04 October 2006

98 turns to 99

This entry-every-eight-days-or-so crap is gotta change.

Bruno update: he's gone.  I think it was last Friday when I noticed that the web was tattered and he was nowhere in sight.  I have been on DefCon 36 ever since, but I don't think he is inside the house.  I've never seen a spider of that size indoors, unless it was in a cage.  Oh man, I'm hyperventilating just thinking about this.  It's been pretty warm here lately (last night, October 3, I came thisclose to sleeping with the AC on.  Yeah, global warming is all just a myth) so I'm thinking Bruno either shuffled off to Buffalo or a lion happened to creep onto our deck and got him.  If that was the case, I'm sure he put up a hell of a fight.  Somehow, I get the feeling that I haven't seen the last of him. 

Speaking of shuffling off, Dusty Baker is done.  I have been very quiet about baseball this summer, pretty much because I realized that I was obsessing about the sordid state of the Cubs, and it was going to kill me unless I let it go.  I can't remember a more depressing summer than this one, and I've seen a lot of depressing baseball in my life.    They were absolutely terrible this year, and Baker did a terrible job as manager this season.  I'm amused by all the press coverage these last few days, especially those expressing sympathy for Baker.  Yeah, the guy made about sixteen million dollars in four years and gets to leave with his reputation still somewhat intact.  It's crazy to think that he is done managing.

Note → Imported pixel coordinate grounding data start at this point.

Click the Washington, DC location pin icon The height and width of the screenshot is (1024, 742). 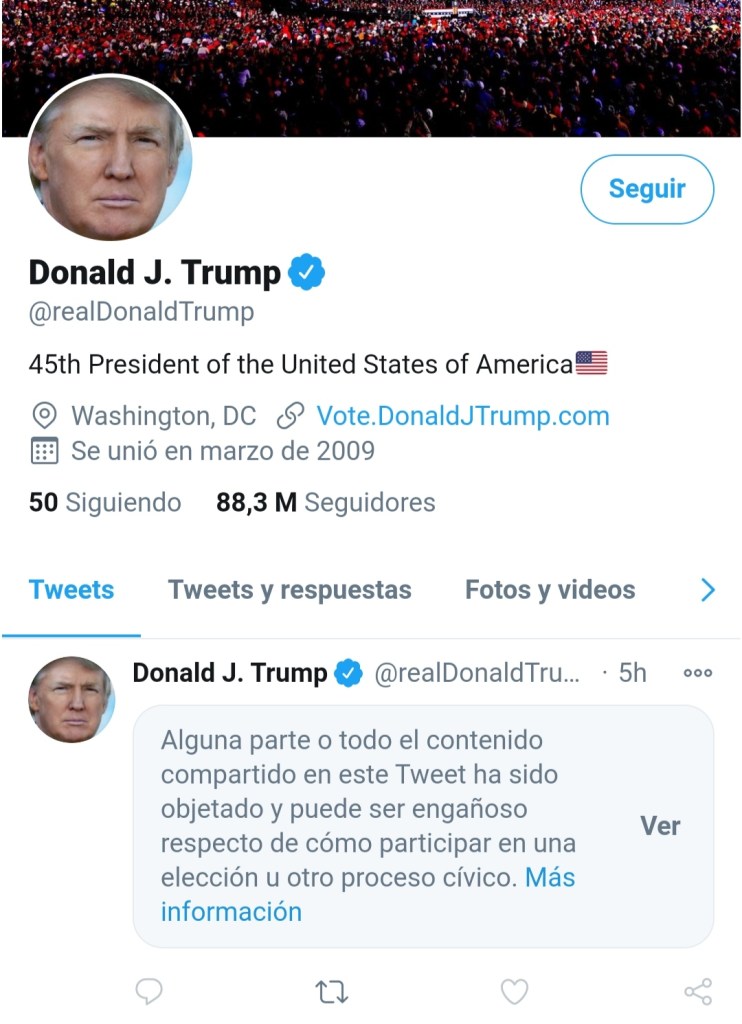tap(44, 415)
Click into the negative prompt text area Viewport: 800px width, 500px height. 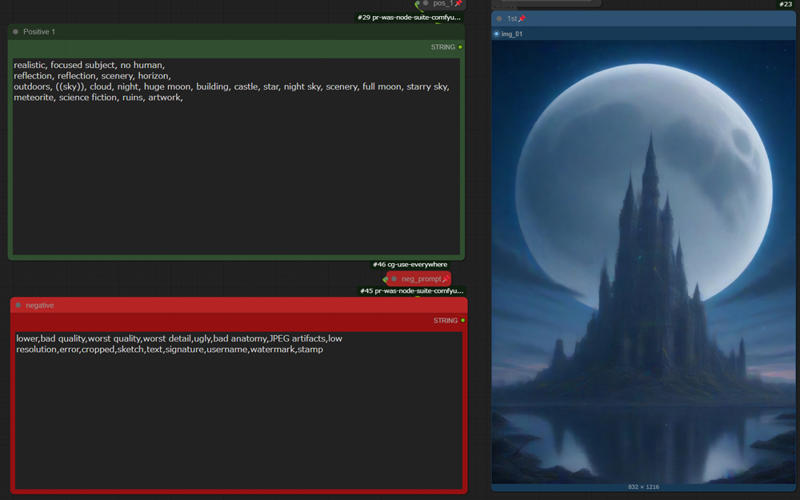pos(238,420)
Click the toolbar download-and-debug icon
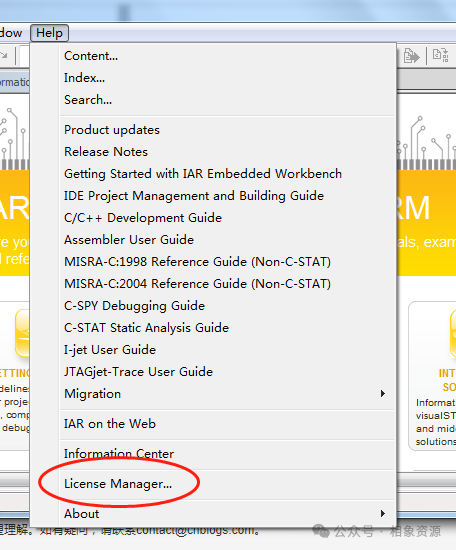Screen dimensions: 456x550 411,56
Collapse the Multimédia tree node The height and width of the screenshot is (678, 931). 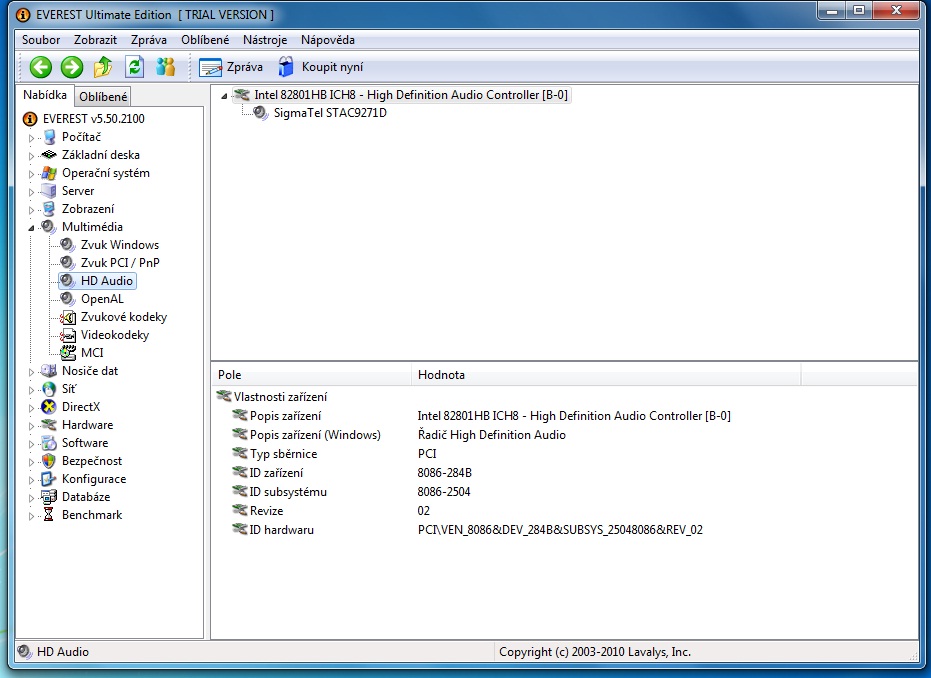pos(32,227)
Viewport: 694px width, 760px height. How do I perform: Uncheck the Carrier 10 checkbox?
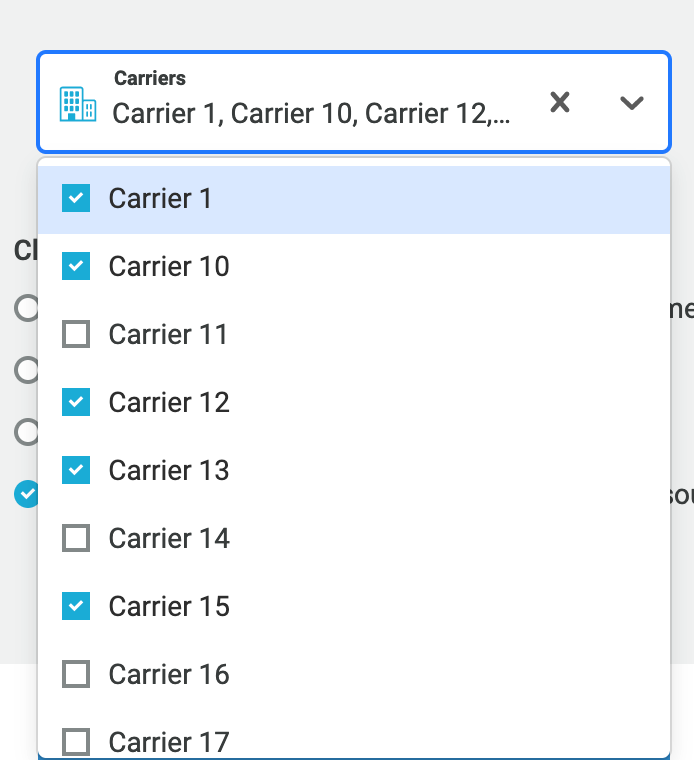(x=76, y=266)
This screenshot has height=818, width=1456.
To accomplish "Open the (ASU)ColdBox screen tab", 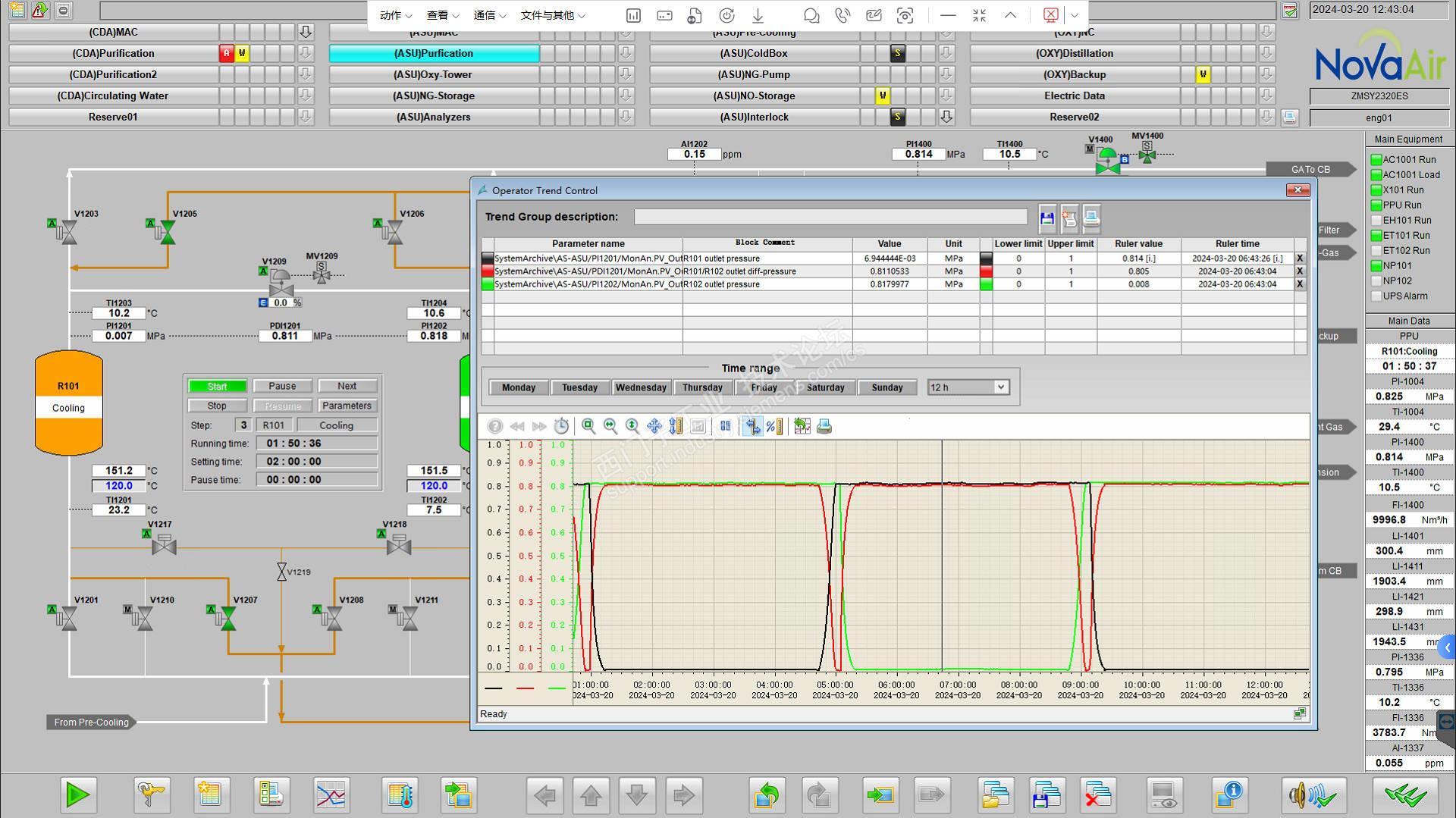I will tap(754, 53).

Don't cry for Dusty, Argentina.  Cry for the mopes like me instead.  We get nothing, except another winter full of angst as we all crawl closer to the 100th anniversary of the last Cubs World Series Championship team.  Next year will be year 99.  Might as well bury a time capsule.  I'd like nothing more than to reach the point with the Cubs that I did with the Chicago Blackhawks, where I just had enough and realized that the people who own that team don't care about winning, so why should I?  But it's never going to happen.  I don't have hockey in my blood.  I don't have almost thirty-five years of blind allegiance to the Blackhawks like I do the Cubs, a team that hooked me when I was in kindergarten, for God's sake, and hasn't let me go since.  Do youthink I enjoy this?  Not anymore.  I did something this summerthat I have not done since 1984: I did not go to one single game at Wrigley Field this year.  I couldn't.  I can't go there knowing that I'm just going to have to wait.  People die everyday that spent almost their entire lives waiting, waiting, waiting for the Cubs to win a World Series.  And I am well on that track.  It doesn't matter if I think they will win (which I do, obviously, or I would have rationally given this up a while ago); I've been thinking that they would win since 1974.  That's the problem.  I'm delusional.  In a month or so, when the front office starts shaping up the roster for next season, I'll get into it.  By the time April gets here, I'll be in it like I was a kid again.  It's pathetic.  It's who I am.

There's a documentary on HBO this month about the Cubs.  It's the most depressing sixty minutes of television I have watched since the wrap up of the 2004 election.  It's nothing more than an account of the ridiculous events that have befallen this franchise since it's last World Series peppered with commentary from a slew of fans, some well-known, some not.  There are some stunningly idiotic people featured on this show.  And I'm sitting there watching this thinking that I'm just like all of them.  If there was a pill I could take that would make me violently ill every time I thought about the Cubs, I'd take it in a heartbeat in the hopes that I would finally realize how toxic they (the Cubs) can be.

So enough of that.  I'm sure that anyone who doesn't follow sports thinks I am nuts, but I'd wager a lot of people out there know exactly what I am talking about.